**The problem**: Working from the entries below, give again each line from the first through the one containing "Pop-Up Ads (242, 776)", exactly and with nothing else.
□ □ □
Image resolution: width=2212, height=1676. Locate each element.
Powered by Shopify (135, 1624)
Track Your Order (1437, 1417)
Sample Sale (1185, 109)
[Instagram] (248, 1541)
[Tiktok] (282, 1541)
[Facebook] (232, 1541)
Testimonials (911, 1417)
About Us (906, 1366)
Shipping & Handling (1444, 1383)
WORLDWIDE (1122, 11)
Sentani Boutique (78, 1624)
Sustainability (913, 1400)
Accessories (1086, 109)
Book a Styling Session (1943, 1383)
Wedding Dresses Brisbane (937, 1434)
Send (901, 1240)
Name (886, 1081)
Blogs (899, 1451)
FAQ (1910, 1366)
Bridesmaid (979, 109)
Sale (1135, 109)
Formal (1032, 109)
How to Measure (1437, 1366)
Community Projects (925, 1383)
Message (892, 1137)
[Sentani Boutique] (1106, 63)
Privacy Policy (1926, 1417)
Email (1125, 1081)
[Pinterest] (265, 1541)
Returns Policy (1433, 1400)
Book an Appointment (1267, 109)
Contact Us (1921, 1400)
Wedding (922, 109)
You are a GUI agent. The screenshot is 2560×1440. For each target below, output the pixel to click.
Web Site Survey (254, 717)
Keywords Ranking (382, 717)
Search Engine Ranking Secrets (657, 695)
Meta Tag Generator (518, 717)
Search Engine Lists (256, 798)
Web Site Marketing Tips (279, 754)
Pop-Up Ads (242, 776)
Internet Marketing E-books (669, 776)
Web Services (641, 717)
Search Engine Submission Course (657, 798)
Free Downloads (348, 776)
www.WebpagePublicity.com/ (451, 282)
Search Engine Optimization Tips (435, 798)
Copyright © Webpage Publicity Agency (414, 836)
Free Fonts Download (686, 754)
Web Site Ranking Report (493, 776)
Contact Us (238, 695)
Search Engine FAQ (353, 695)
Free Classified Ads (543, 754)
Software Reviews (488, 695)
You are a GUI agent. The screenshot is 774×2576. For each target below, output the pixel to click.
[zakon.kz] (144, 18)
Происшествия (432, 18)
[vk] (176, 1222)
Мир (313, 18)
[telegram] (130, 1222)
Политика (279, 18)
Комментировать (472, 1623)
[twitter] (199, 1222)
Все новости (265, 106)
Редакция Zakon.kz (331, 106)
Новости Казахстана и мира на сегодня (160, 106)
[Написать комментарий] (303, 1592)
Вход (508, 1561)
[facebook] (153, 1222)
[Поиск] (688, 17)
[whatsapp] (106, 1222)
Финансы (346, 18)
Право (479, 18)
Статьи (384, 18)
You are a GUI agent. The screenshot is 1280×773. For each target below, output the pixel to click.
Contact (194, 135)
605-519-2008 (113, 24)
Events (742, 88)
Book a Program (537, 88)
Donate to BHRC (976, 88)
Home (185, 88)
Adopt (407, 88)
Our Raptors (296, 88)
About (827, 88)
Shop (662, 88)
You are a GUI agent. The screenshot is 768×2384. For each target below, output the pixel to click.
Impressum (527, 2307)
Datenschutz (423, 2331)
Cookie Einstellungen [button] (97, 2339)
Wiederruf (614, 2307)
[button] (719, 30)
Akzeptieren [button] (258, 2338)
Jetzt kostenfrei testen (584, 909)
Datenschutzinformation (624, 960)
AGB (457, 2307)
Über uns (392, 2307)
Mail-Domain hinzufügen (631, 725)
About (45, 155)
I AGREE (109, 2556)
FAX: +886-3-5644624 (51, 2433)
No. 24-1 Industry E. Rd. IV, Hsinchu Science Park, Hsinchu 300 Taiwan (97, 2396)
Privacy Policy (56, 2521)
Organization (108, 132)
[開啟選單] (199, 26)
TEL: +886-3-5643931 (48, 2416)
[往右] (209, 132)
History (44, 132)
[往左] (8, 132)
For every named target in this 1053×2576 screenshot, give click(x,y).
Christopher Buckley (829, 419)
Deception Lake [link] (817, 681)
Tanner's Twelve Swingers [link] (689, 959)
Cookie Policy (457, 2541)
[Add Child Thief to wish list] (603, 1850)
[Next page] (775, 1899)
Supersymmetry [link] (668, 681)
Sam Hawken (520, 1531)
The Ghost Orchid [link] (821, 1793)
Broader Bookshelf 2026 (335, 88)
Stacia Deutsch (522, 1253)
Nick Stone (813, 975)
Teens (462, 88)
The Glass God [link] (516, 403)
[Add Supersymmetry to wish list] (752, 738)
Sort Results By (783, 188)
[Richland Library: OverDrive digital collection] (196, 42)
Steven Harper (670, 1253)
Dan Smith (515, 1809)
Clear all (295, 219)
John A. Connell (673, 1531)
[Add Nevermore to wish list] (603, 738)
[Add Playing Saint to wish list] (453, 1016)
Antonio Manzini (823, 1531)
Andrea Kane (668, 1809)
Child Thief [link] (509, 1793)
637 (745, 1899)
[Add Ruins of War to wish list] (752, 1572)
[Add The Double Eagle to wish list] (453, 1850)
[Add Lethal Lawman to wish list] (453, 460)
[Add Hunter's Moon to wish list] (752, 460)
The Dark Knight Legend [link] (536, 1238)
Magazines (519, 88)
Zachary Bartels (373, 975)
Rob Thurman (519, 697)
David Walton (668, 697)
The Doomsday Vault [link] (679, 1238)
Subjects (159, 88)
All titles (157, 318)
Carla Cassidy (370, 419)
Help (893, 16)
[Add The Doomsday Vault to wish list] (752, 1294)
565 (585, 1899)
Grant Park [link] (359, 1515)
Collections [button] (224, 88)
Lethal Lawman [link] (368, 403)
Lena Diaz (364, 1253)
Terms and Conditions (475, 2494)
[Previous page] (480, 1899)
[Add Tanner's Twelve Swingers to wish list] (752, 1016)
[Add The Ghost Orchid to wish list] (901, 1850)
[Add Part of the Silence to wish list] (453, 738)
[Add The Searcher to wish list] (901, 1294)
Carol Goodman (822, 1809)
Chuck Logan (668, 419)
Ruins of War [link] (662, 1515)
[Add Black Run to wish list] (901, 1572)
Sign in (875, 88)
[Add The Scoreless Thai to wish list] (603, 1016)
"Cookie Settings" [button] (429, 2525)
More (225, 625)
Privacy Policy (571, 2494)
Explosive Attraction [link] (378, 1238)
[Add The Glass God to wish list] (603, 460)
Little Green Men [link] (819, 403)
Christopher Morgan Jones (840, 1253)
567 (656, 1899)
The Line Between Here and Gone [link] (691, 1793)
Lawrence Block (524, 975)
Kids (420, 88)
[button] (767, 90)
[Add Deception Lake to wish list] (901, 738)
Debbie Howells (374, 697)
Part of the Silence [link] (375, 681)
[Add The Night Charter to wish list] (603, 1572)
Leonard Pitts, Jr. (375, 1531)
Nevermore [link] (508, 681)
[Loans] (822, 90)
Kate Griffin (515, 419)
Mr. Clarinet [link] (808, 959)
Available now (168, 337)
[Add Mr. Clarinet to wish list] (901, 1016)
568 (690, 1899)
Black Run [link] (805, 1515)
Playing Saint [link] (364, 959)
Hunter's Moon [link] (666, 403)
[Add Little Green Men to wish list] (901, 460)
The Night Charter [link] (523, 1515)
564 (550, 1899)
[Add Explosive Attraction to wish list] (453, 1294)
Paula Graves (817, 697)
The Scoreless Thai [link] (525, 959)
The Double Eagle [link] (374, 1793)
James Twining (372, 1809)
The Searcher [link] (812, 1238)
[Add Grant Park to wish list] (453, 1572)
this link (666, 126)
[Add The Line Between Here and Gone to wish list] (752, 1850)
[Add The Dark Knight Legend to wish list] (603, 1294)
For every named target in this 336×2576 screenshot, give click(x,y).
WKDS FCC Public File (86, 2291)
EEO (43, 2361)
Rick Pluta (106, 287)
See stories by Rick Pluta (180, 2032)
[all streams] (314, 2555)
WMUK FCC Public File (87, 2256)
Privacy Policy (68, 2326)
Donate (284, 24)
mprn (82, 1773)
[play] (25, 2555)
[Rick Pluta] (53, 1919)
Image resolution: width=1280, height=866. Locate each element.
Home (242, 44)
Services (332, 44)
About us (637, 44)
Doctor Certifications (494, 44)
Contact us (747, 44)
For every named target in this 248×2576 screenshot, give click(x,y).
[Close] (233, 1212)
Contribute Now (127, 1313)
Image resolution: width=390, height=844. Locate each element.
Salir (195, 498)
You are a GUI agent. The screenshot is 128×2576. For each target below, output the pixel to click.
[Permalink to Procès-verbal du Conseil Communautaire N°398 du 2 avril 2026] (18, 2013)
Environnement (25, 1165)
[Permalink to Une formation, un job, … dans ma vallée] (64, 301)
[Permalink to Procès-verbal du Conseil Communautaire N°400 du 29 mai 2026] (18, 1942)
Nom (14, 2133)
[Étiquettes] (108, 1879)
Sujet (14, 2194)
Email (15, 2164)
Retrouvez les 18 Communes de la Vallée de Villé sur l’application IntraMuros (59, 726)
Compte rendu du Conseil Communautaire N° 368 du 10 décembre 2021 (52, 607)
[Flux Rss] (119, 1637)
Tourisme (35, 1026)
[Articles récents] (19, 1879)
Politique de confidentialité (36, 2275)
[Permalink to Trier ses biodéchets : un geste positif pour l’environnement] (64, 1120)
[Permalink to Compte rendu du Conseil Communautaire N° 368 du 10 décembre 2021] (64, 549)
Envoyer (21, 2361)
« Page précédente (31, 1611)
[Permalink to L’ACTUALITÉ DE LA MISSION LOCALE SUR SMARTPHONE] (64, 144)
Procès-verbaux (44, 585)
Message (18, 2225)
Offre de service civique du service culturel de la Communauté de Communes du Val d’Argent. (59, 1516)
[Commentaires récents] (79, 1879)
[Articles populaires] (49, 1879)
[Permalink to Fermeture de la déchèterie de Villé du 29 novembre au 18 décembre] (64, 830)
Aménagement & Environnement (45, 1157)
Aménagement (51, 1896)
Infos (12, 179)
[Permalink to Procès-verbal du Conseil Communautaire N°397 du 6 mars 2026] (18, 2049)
□ □ □
**Answer area**:
Image resolution: width=2212, height=1676. Locate each element.
Powered by Shopify (135, 1624)
Track Your Order (1437, 1417)
Sample Sale (1185, 109)
[Instagram] (248, 1541)
[Tiktok] (282, 1541)
[Facebook] (232, 1541)
Testimonials (911, 1417)
About Us (906, 1366)
Shipping & Handling (1444, 1383)
WORLDWIDE (1122, 11)
Sentani Boutique (78, 1624)
Sustainability (913, 1400)
Accessories (1086, 109)
Book a Styling Session (1943, 1383)
Wedding Dresses Brisbane (937, 1434)
Send (901, 1240)
Name (886, 1081)
Blogs (899, 1451)
FAQ (1910, 1366)
Bridesmaid (979, 109)
Sale (1135, 109)
Formal (1032, 109)
How to Measure (1437, 1366)
Community Projects (925, 1383)
Message (892, 1137)
[Sentani Boutique] (1106, 63)
Privacy Policy (1926, 1417)
Email (1125, 1081)
[Pinterest] (265, 1541)
Returns Policy (1433, 1400)
Book an Appointment (1267, 109)
Contact Us (1921, 1400)
Wedding (922, 109)
You are a GUI agent. The screenshot is 2560×1440. For each target below, output the pixel to click.
Web Site Survey (254, 717)
Keywords Ranking (382, 717)
Search Engine Ranking Secrets (657, 695)
Meta Tag Generator (518, 717)
Search Engine Lists (256, 798)
Web Site Marketing Tips (279, 754)
Pop-Up Ads (242, 776)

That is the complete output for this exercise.